INSTRUCTIONS TO FOLLOW: Rewrite the listing below, replacing "How do I perform" with "How can I carry out" wherever it occurs and leaving everything else unchanged.

RECORDS PROVIDED:
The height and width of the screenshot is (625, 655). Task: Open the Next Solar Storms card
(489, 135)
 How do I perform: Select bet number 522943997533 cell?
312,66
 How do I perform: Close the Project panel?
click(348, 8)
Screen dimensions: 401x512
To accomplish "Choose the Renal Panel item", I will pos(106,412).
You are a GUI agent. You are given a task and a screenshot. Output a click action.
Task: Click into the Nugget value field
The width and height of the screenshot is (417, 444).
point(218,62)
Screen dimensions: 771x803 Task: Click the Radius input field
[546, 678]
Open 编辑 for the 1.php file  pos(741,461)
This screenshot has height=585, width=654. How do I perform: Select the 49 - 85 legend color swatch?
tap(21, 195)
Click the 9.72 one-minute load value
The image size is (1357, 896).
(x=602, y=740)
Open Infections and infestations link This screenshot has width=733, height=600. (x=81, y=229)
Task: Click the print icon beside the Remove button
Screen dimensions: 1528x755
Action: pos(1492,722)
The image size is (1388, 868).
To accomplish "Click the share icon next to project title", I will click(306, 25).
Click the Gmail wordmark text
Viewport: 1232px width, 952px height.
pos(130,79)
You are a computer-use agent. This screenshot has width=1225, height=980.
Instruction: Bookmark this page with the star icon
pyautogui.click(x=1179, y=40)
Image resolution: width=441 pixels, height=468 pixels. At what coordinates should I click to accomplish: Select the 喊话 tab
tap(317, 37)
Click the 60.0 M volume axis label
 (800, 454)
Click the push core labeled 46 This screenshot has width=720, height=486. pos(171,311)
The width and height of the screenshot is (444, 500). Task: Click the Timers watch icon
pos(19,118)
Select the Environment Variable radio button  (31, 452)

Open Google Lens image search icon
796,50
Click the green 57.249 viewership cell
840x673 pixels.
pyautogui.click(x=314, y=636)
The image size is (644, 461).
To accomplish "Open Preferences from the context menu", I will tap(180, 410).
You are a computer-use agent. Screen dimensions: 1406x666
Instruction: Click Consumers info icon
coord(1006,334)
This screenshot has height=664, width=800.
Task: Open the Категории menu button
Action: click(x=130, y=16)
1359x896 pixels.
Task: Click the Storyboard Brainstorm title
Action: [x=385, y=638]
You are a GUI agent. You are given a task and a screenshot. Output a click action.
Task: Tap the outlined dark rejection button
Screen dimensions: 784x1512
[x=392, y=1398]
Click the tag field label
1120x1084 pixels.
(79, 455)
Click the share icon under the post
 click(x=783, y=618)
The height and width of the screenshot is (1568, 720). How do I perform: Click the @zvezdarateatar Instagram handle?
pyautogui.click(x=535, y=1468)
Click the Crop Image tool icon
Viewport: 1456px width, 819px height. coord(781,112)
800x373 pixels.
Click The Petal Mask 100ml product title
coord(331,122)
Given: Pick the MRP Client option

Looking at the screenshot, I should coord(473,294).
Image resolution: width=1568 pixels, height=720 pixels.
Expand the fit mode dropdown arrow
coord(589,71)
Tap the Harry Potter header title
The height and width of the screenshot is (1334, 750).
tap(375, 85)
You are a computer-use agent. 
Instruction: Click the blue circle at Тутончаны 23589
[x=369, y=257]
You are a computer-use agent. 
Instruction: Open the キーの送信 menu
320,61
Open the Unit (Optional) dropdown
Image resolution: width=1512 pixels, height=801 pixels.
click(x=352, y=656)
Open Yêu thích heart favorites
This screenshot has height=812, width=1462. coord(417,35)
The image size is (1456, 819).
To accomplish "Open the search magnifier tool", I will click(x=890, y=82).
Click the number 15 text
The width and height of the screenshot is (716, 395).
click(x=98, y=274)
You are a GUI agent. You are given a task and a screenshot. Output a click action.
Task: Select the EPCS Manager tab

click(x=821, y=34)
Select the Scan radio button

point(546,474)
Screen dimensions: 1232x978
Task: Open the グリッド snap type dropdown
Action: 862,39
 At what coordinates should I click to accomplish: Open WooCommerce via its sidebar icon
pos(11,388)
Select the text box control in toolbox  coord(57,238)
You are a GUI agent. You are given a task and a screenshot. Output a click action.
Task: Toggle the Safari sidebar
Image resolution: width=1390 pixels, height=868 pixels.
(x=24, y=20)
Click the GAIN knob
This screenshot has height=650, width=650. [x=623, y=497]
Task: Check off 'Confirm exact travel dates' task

RESPONSE:
The height and width of the screenshot is (625, 655). Task: Open the Next Solar Storms card
(489, 135)
 How can I carry out: Select bet number 522943997533 cell?
312,66
 How can I carry out: Close the Project panel?
click(348, 8)
Screen dimensions: 401x512
To accomplish "Choose the Renal Panel item", I will pos(106,412).
You are a GUI agent. You are given a task and a screenshot. Output a click action.
Task: Click into the Nugget value field
The width and height of the screenshot is (417, 444).
point(218,62)
Screen dimensions: 771x803 Task: Click the Radius input field
[546, 678]
Open 编辑 for the 1.php file  pos(741,461)
This screenshot has height=585, width=654. How can I carry out: Select the 49 - 85 legend color swatch?
tap(21, 195)
Click the 9.72 one-minute load value
The image size is (1357, 896).
(x=602, y=740)
Open Infections and infestations link This screenshot has width=733, height=600. (x=81, y=229)
Task: Click the print icon beside the Remove button
Screen dimensions: 1528x755
Action: pos(1492,722)
The image size is (1388, 868).
To accomplish "Click the share icon next to project title", I will click(306, 25).
Click the Gmail wordmark text
Viewport: 1232px width, 952px height.
pos(130,79)
You are a computer-use agent. This screenshot has width=1225, height=980.
Instruction: Bookmark this page with the star icon
pyautogui.click(x=1179, y=40)
Image resolution: width=441 pixels, height=468 pixels. At what coordinates should I click to accomplish: Select the 喊话 tab
tap(317, 37)
Click the 60.0 M volume axis label
 (800, 454)
Click the push core labeled 46 This screenshot has width=720, height=486. pos(171,311)
The width and height of the screenshot is (444, 500). Task: Click the Timers watch icon
pos(19,118)
Select the Environment Variable radio button  (31, 452)

Open Google Lens image search icon
796,50
Click the green 57.249 viewership cell
840x673 pixels.
pyautogui.click(x=314, y=636)
The image size is (644, 461).
To accomplish "Open Preferences from the context menu", I will tap(180, 410).
You are a computer-use agent. Screen dimensions: 1406x666
Instruction: Click Consumers info icon
coord(1006,334)
This screenshot has height=664, width=800.
Task: Open the Категории menu button
Action: click(x=130, y=16)
1359x896 pixels.
Task: Click the Storyboard Brainstorm title
Action: [x=385, y=638]
You are a GUI agent. You are given a task and a screenshot. Output a click action.
Task: Tap the outlined dark rejection button
Screen dimensions: 784x1512
[x=392, y=1398]
Click the tag field label
1120x1084 pixels.
(79, 455)
Click the share icon under the post
 click(x=783, y=618)
The height and width of the screenshot is (1568, 720). How can I carry out: Click the @zvezdarateatar Instagram handle?
pyautogui.click(x=535, y=1468)
Click the Crop Image tool icon
Viewport: 1456px width, 819px height. coord(781,112)
800x373 pixels.
Click The Petal Mask 100ml product title
coord(331,122)
Given: Pick the MRP Client option

Looking at the screenshot, I should coord(473,294).
Image resolution: width=1568 pixels, height=720 pixels.
Expand the fit mode dropdown arrow
coord(589,71)
Tap the Harry Potter header title
The height and width of the screenshot is (1334, 750).
tap(375, 85)
You are a computer-use agent. 
Instruction: Click the blue circle at Тутончаны 23589
[x=369, y=257]
You are a computer-use agent. 
Instruction: Open the キーの送信 menu
320,61
Open the Unit (Optional) dropdown
Image resolution: width=1512 pixels, height=801 pixels.
click(x=352, y=656)
Open Yêu thích heart favorites
This screenshot has height=812, width=1462. coord(417,35)
The image size is (1456, 819).
To accomplish "Open the search magnifier tool", I will click(x=890, y=82).
Click the number 15 text
The width and height of the screenshot is (716, 395).
click(x=98, y=274)
You are a GUI agent. You are given a task and a screenshot. Output a click action.
Task: Select the EPCS Manager tab

click(x=821, y=34)
Select the Scan radio button

point(546,474)
Screen dimensions: 1232x978
Task: Open the グリッド snap type dropdown
Action: 862,39
 At what coordinates should I click to accomplish: Open WooCommerce via its sidebar icon
pos(11,388)
Select the text box control in toolbox  coord(57,238)
You are a GUI agent. You are given a task and a screenshot. Output a click action.
Task: Toggle the Safari sidebar
Image resolution: width=1390 pixels, height=868 pixels.
(x=24, y=20)
Click the GAIN knob
This screenshot has height=650, width=650. [x=623, y=497]
Task: Check off 'Confirm exact travel dates' task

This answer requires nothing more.